Keith Knight, motocross rider
Competitor Keith Knight talks with SN&R in advance of his big race at the Hangtown Motocross Classic
If you’ve ever researched how much it costs to race motocross, you know the incredibly high prices facing the local racer. And while most weekend warriors don’t need to worry about having a bike from the current year or having the trickiest gear, those looking to compete without the luxury of having a factory-sponsored ride face some serious costs. One rider who’s been able to ride out the hardships to stay on the track is Carmichael motocross rider Keith Knight, who turns 23 just around the time of the annual Hangtown Motocross Classic. He’ll be competing with some of the nation’s best in this week’s event in the 250-cubic-centimeter class under the number 636. Knight gave SN&R a little info on what he’s going up against, how he does it and what it’s like to live the motocross life.
How did you get started in motocross?
My dad raced motocross when he was my age and got me into it at a really early age. I was only 5 years old when he got me my first bike, a Yamaha PW50. My first race didn’t go go so well, though, and I fell over constantly throughout the race and my dad had to help pick me up. I’ve been riding and racing ever since.
This won’t be your first time racing in the Hangtown Classic. What’s it like?
I’ve been racing locally at Prairie City OHV [where the race will be held] for about 15 years now. This will be my fifth year racing the Hangtown Classic. The hardest part about this race has always been dealing with the hometown nerves. The Dirt Diggers North Motorcycle Club, who help present the race, usually bring in a lot of sand and the track will get rough and choppy early on in the day. Hangtown is the only national I’ve never made the main event. I think I missed it by one slot one year.
Do you make any money racing the pro class locally to balance out costs?
The only real money I make comes from the American Motocross Association and pro purses at local tracks that range from $200 to $500. I typically have to pay around $50 a class and close to around $100 when I race both the 250cc and 450cc classes. I love local races and always place in the top three. My last race was in the Mammoth Qualifier, but I race at Riverfront MX Park in Marysville, E Street MX in Marysville, Prairie City OHV, Argyll Park in Dixon, and more. My favorite track is still the E Street in Marysville, although I usually practice at Prairie City during the week additionally as well. Zeb Armstrong runs REP Racing and he hosts a summer and winter series. Zeb is awesome and has put on special practices for riders as well.

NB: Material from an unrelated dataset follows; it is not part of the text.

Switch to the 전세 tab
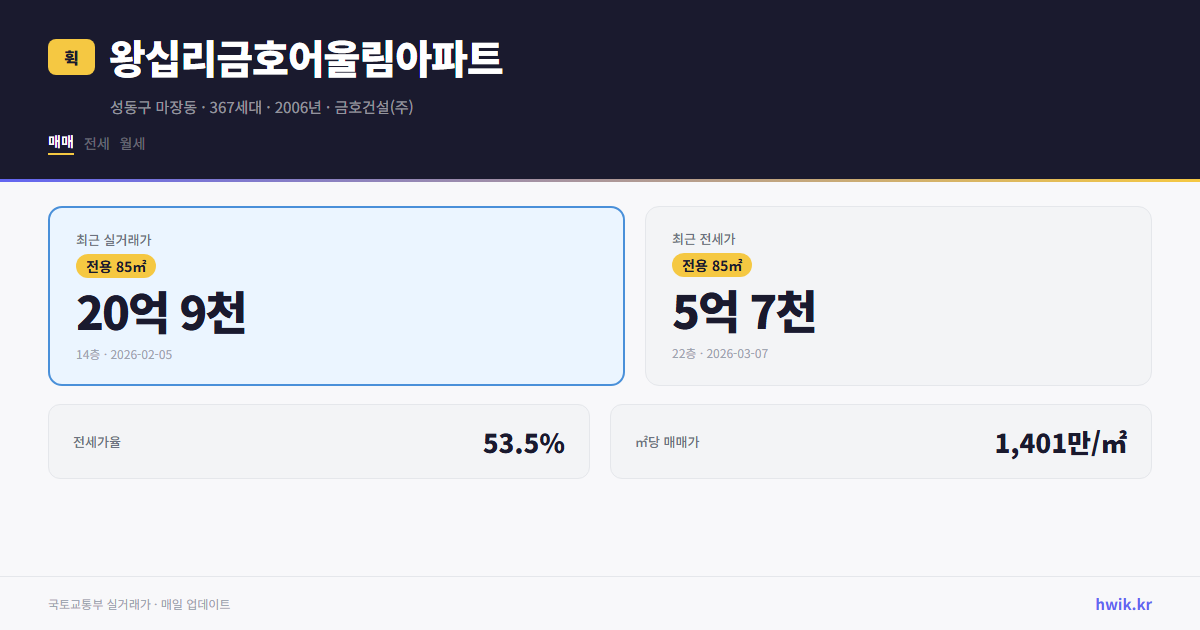 coord(97,143)
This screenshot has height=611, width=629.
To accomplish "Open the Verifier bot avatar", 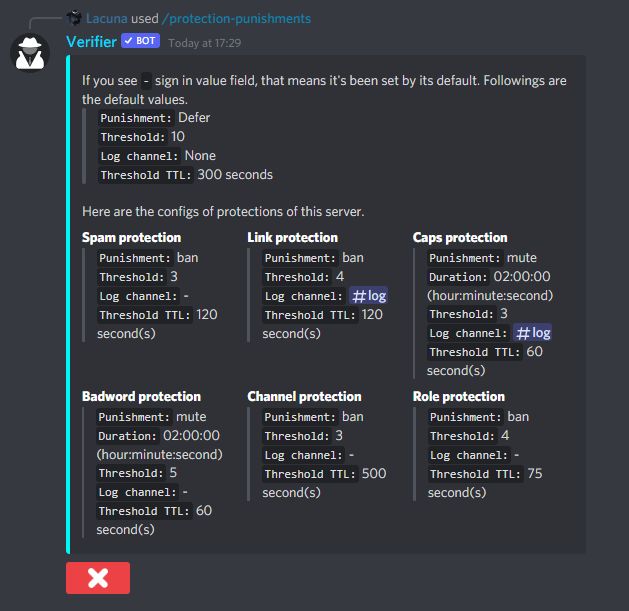I will tap(30, 53).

How do you afford your motocross habit? It’s so damn expensive these days when compared to the early ’90s and late ’80s.
I have a lot of sponsors and people on my side. I work at Roseville Yamaha Kawasaki as well. I also get help from Haeseker Racing Engines, Strock Fitness, 180 Decals, No Toil, Troy Lee Designs, Bell Helmets, 100 Percent Goggles, FMF, Ride Engineering, Alpinestars, Works Connection, Acerbis and Ryno Power. Jim [Haeseker] from Haeseker Racing Engines has also been a huge part in making sure my bike is ready to go at each round. And, course, my mom and dad.
How do you like working around motorcyles all day long?
It’s awesome. I started riding for Roseville Yamaha Kawasaki in 2013. Shortly after, the owner, Sean Copeland, gave gave me an offer to work full-time around October 2013. I love being around dirt bikes and I have many repeat cool customers that I know from seeing them on a regular basis. I love talking about motocross and being around people who ride. Many of the folks who come in know me from racing locally and being at the shop as well.
Who is your biggest competition in this region?
Hmm. I don’t think I can name just one rider. You never know who could step up and be the man to beat on that particular day. There are some fast guys locally but I really only concentrate on myself and the top three riders these days. Kinser Endicott is probably my biggest competition around here. He’s really fast. There are many guys who “sandbag” and stay in the intermediate class forever so they can hopefully get a factory ride.
What are your goals and aspirations as a pro motocross racer?
I just want to place top 20 in a national race. As of right now, I plan on doing five rounds at Hangtown, Glen Helen, Thunder Valley in Colorado, Washougal and Utah. During outdoor motocross, if you don’t qualify as one of the top 36 fastest riders during timed practice, you do not make it to the main event. There are 40 riders at the gate during the main event. You get two 15-minute practices and they simply take your best lap time. My best finish to date at a motocross outdoor national is 26th. This year I plan to have much better luck as I have been training and racing locally around the area.
What is it that gets you out to the track again and again?
I think it’s about me trying to better myself every day. It’s like I am trying to see how far I can take myself and to constantly test the limitations of my body. The thrill of motocross cannot be matched and there is nothing better than it, besides sex, of course. But, motocross is a close second!